VENEZIA 2014: NOBI di Shinya Tsukamoto
Alla radice del lampo
di Lorenzo Esposito
Quel che da sempre in Tsukamoto è messa in abisso dell’occhio attraverso la sua continua ristrutturazione nervosa, diventa infine nervo scoperto, posizione irrintracciabile dell’irrintracciabilità del punto di vista, spazio ridotto a brandelli e insieme di infinita catatonica capillarità (qui peraltro giocata sull’incunearsi nel capostipite Nobi di Kon Ichikawa, dove il Nobi di Tsukamoto, più che il remake – e lo è paurosamente punto per punto – sembra fiume che scorre sotto il letto del fiume, orizzonte su orizzonte, budella nel budello). L’immagine è immagine-luce, e la luce viene esposta a una fusione interna apocalittica, come se al posto del pennello si usasse una spada di fuoco, e al posto della tela ci fosse una lastra di metallo, in modo da generare (raschiare) le linee del disegno direttamente dalle scintille. Così l’arancio del cielo sembra risucchiato dalle esalazioni rosso fango mischiate a clorofilla (la giungla di sangue e acqua delle Fiilippine che imprigionano i giapponesi – con in mente il Lang dei Guerriglieri e il Lav Diaz più fluviale e misterico): fino a tornare all’originale bianco e nero del capostipite, inventando un lucore che è biancore capace di abbattere l’irrimediabile ‘deficienza’ digitale che non conosce il nero (mai visto nulla del genere: ancora in tempi di pellicola l’unico fu Freddie Francis in Dune di Lynch a fare un film a colori in bianco e nero; ma poi qui, come fossero anch’essi colore prima ancora che insorgenze filmiche, fulminei come traccianti passano il Fuller di Merrill’s Marauders , Coppola Apocalipse Now, Boorman Hell in the Pacific, Kubrick Fear and Desire, Inoshiro Honda Matango…).
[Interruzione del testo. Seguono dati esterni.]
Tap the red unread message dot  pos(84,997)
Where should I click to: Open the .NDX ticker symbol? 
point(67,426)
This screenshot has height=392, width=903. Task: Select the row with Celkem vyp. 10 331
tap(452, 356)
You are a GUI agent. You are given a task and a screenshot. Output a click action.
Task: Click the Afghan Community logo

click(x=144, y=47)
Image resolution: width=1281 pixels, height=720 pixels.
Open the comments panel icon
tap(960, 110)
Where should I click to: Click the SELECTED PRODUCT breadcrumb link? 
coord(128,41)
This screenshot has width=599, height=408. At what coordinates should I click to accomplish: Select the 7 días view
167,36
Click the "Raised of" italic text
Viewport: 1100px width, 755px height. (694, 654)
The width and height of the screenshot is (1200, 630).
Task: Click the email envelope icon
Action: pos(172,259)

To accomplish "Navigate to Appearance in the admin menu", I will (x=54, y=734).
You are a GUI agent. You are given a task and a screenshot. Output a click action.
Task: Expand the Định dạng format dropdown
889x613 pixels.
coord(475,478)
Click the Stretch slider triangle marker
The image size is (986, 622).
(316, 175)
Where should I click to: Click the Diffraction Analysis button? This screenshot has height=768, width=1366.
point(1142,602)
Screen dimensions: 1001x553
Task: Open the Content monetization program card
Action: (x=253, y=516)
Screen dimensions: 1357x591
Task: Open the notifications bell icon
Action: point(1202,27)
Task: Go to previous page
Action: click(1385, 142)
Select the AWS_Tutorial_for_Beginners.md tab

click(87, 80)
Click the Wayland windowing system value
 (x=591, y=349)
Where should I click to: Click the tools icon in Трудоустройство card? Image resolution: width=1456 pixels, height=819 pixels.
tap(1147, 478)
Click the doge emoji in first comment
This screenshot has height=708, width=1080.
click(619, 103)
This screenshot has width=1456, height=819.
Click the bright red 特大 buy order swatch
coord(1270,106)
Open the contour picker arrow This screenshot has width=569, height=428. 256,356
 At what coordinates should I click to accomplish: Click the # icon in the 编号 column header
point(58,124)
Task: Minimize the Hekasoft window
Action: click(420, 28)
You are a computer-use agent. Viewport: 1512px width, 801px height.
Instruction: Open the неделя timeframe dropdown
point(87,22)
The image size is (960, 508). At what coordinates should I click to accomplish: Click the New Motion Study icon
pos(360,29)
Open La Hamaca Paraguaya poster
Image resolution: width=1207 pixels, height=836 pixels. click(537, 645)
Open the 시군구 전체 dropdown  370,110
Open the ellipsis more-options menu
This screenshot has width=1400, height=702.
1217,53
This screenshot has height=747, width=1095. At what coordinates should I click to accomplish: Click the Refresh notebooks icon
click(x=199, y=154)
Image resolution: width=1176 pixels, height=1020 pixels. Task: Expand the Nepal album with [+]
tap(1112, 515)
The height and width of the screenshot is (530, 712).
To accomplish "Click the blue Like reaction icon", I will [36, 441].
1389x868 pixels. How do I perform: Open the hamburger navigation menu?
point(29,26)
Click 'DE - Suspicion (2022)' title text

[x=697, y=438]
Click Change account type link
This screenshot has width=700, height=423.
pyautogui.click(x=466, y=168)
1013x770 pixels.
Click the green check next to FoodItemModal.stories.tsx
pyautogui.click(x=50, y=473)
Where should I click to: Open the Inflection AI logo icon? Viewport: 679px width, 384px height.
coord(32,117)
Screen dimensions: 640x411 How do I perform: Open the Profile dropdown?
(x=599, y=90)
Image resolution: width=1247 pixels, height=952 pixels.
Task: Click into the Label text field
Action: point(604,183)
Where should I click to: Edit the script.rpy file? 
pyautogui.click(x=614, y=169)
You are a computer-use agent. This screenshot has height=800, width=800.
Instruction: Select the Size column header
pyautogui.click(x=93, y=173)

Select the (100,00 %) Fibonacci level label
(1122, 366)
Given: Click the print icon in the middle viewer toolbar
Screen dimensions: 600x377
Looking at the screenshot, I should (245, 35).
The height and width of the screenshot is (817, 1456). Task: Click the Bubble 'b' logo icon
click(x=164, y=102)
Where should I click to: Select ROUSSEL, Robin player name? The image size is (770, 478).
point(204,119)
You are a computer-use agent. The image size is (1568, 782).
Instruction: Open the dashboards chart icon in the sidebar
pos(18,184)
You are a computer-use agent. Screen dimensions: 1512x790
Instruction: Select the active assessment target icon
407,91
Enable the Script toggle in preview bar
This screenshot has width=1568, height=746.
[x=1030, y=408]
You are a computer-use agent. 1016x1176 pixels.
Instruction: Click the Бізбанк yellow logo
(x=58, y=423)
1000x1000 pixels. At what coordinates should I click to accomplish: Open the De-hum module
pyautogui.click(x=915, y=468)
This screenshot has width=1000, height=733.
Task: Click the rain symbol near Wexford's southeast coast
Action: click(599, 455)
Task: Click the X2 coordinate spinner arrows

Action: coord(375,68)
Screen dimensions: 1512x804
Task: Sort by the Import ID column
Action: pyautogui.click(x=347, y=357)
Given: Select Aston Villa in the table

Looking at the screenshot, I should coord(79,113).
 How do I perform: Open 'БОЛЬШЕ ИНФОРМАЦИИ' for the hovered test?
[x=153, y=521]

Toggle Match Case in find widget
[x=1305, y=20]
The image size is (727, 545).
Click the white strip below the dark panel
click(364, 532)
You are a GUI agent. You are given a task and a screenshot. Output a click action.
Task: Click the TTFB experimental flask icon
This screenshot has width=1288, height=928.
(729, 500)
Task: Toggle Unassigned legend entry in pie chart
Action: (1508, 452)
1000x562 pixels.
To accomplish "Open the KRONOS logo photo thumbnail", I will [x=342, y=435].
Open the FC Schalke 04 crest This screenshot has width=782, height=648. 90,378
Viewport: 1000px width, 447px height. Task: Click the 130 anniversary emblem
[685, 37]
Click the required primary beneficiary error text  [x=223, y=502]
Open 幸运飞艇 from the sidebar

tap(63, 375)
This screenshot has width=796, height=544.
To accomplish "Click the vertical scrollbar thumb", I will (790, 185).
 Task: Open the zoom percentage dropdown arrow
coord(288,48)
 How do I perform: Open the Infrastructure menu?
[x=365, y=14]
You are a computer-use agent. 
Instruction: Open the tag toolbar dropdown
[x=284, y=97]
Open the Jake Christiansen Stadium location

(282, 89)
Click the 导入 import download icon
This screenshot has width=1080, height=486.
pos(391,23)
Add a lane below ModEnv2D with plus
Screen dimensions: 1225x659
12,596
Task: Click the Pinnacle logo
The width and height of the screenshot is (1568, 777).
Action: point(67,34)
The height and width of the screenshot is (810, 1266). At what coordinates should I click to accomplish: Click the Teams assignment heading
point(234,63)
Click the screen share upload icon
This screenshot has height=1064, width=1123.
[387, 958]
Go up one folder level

E mentre il film si piega e si attorciglia, mentre pratica sul suo stesso corpo bruciature e sventramenti (con Tsukamoto ormai per sempre in scena, protagonista cristicamente devoto, cioè crocifisso, alle proprie immagini), l’occhio si allontana, allibito, sottratto alla scena, insieme vetroso e lucido come una gola in fiamme, abbandonato in uno spazio di nessuno che è oltre la macchina e oltre la mutazione viscerale della pupilla, strisciante sulla linea invisibile dello schermo, non più nostro e non più film, qualcosa di innominabilmente antropofagico (Julio Bressane ne apprezzerebbe il dislimite), che mangiando e succhiando e abbeverandosi direttamente dal bulbo supera anche lo stato fantasmatico, recede cioè da ogni automatismo conosciuto del filmare, diventa lembo, vibrazione, radice di un lampo, ultima propaggine sonora di un’eco infinita, convulsione pura, negazione di qualunque origine.
Dove siamo noi a questo punto? Forse dove resta l’anima di un soldato morso dalla fame e azzannato dall’orrore: nel vuoto svuotato, nella pupilla spenta e, al tempo stesso, nella rinascita connessa sempre all’accecamento, nello sfrigolio dell’ultimo fuoco. Slabbrati, tagliati in due, rimorti. Come l’immagine: quieti e ossessi.